Friedrich Wilhelm Albert Lincke

Informatie over geboorte

Geboortedatum:
12/02/1874
Geboorteplaats:
Hannover, Hannover, Koninkrijk Pruisen, Duitse Keizerrijk

Algemene Informatie

Laatst gekende woonplaats:
Hannover, Hannover, Koninkrijk Pruisen, Duitse Keizerrijk

Informatie legerdienst

Land:
Koninkrijk Pruisen, Duitse Keizerrijk
Strijdmacht:
Deutsches Heer
Rang:
Major
Eenheden:
 —  II. Bataillon, Reserve-Infanterie Regiment Nr. 212  (Laatst gekende eenheid)
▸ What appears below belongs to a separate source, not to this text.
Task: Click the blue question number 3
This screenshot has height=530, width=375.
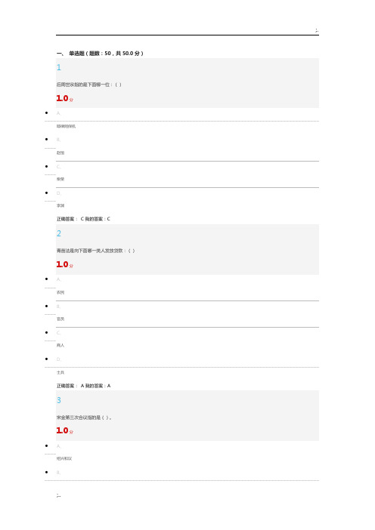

Informatie over overlijden

Datum van overlijden:
11/03/1954
Plaats van overlijden:
Detmold, Lippe, Koninkrijk Pruisen, Duitse Keizerrijk
Doodsoorzaak:
Overlijden na de oorlog (niet gerelateerd)
Leeftijd:
80

Begraafplaats of gedenkplaats

Er is geen begraafplaats of gedenkplaats bekend van deze militair.

Points of interest 4

#1 Geboorteplaats
#2 Laatst gekende woonplaats
#3 Krijgsgevangene
#4 Plaats van overlijden (bij benadering)

Mijn verhaal

Friedrich Wilhelm Albert Lincke, zoon van Friedrich en Constance Lincke, werd op 12 februari 1874 in Hannover geboren. Als commandant van II. Bataillon, Reserve-Infanterie Regiment No. 212, nam hij op 4 oktober 1917 deel aan Operatie Höhensturm. Deze tegenaanval bij Zonnebeke moest de geallieerden uit de ruïnes van het dorp verdrijven en de Flandern I-Stellung op de heuvelrug van Broodseinde ten oosten van Zonnebeke wat ademruimte geven. Op de heuvelrug van Broodseinde, boven Zonnebeke, lag de Flandern I-Stellung in het volle zicht van de geallieerden. Dit maakte de bevoorrading van troepen en materieel uiterst moeilijk. De Duitse legerleiding zag zich gedwongen drastische maatregelen te nemen: een op 4 oktober geplande grote tegenaanval bij Zonnebeke werd Unternehmung Höhensturm ('Höhensturm' betekent 'onweer op grote hoogte') gedoopt.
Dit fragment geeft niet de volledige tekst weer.